▶ TASK STATEMENT: Find the word "Given" in the data. Return every line where it appears.

Stored data entries
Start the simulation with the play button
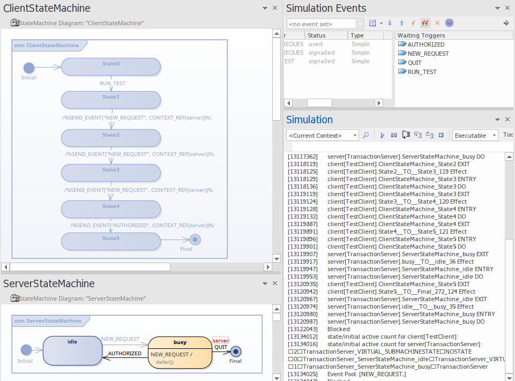This screenshot has height=381, width=515. tap(383, 136)
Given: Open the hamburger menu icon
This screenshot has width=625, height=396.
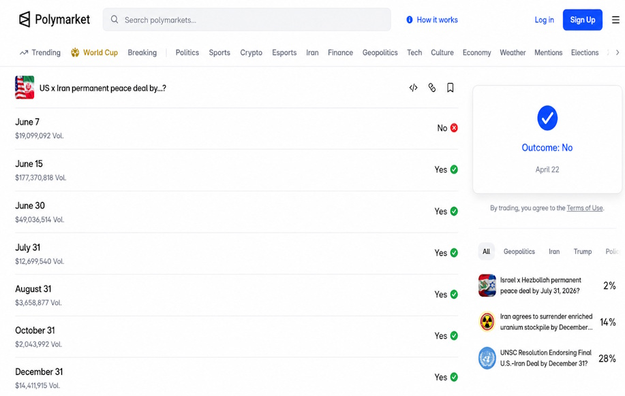Looking at the screenshot, I should [616, 20].
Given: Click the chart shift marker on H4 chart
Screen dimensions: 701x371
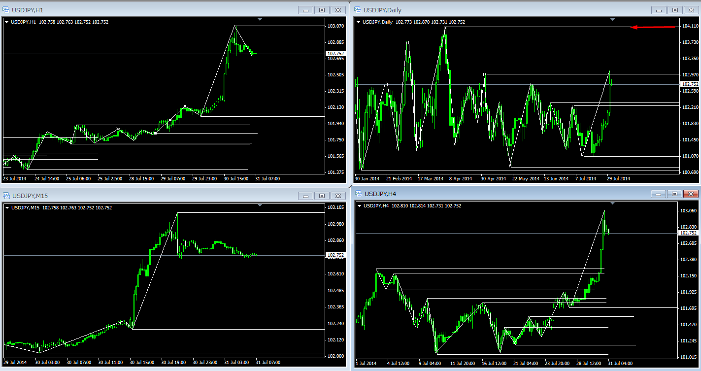Looking at the screenshot, I should (612, 203).
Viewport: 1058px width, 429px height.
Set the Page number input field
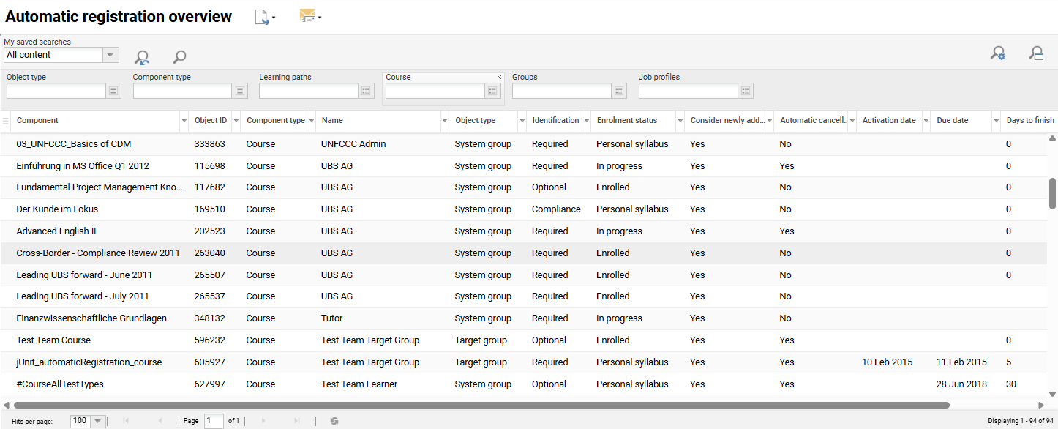[x=213, y=421]
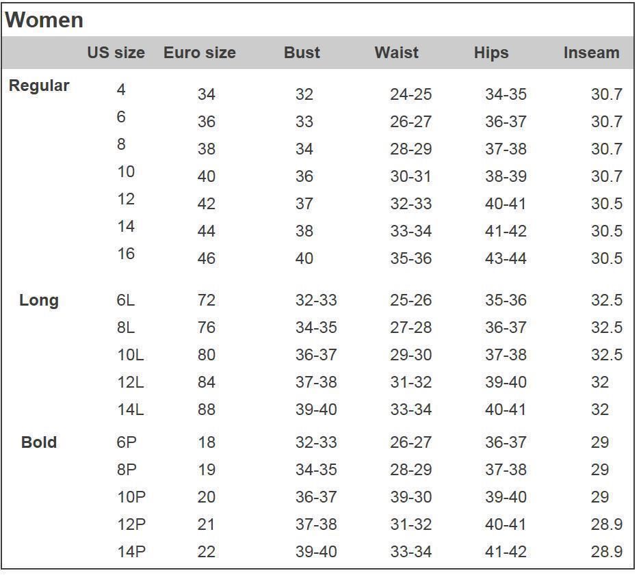Click the 24-25 waist value

[411, 94]
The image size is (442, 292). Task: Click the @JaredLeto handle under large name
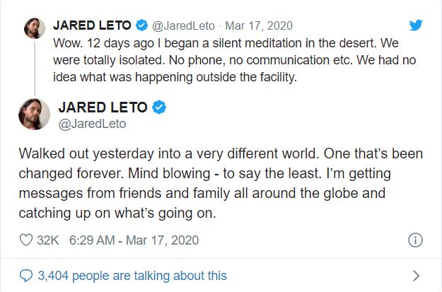[92, 124]
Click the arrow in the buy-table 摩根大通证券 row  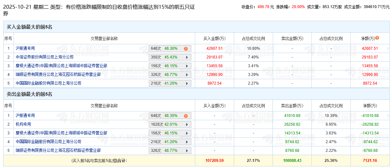(x=186, y=66)
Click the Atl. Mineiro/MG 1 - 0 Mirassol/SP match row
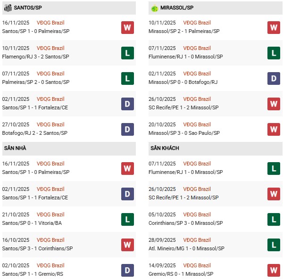 [185, 248]
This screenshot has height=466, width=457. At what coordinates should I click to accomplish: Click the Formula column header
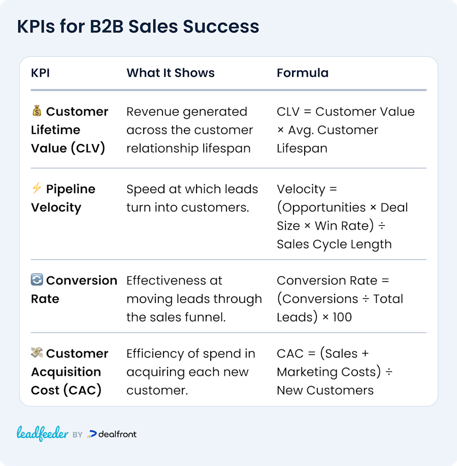[303, 73]
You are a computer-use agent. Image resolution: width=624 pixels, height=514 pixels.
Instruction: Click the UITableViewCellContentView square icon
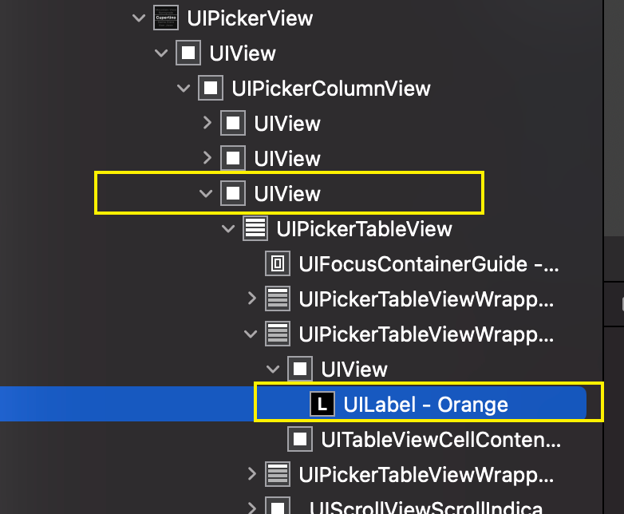[x=299, y=438]
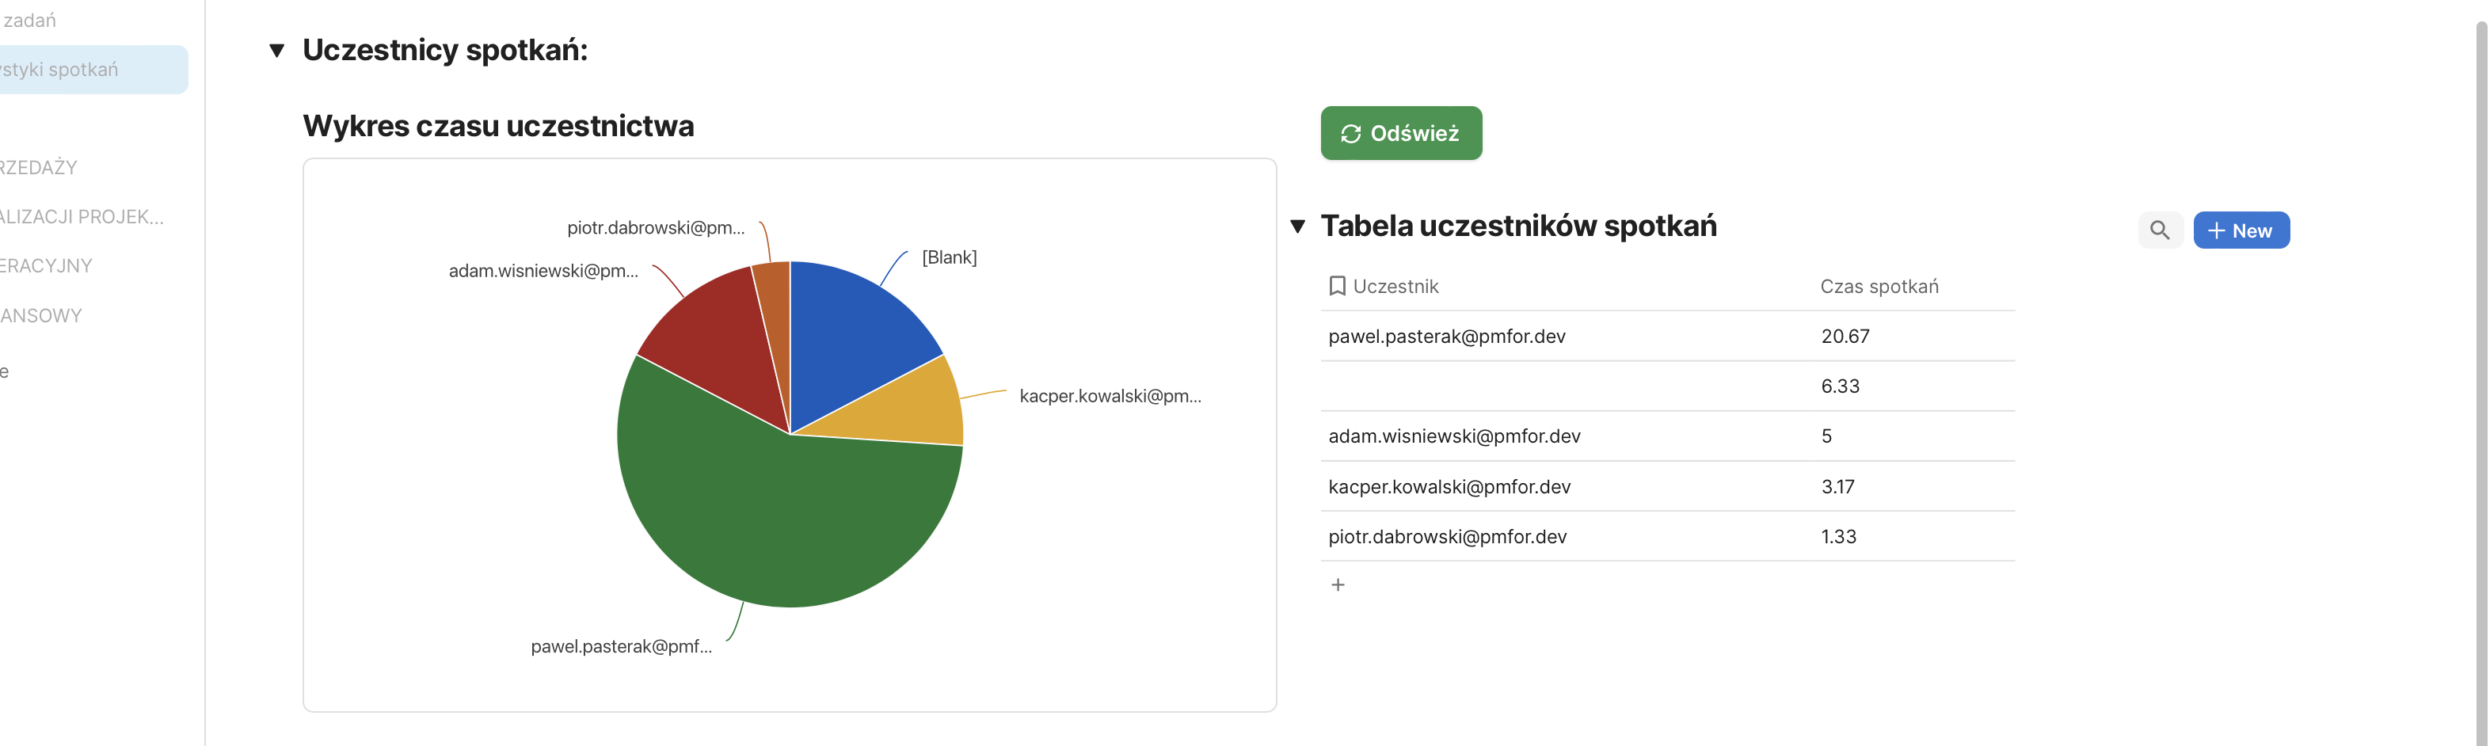The image size is (2490, 746).
Task: Open the pawel.pasterak@pmfor.dev table row
Action: (1446, 336)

▶ EXPECTED ANSWER:
Given: Open the hamburger menu icon
Given: Click the chart shift marker on H4 chart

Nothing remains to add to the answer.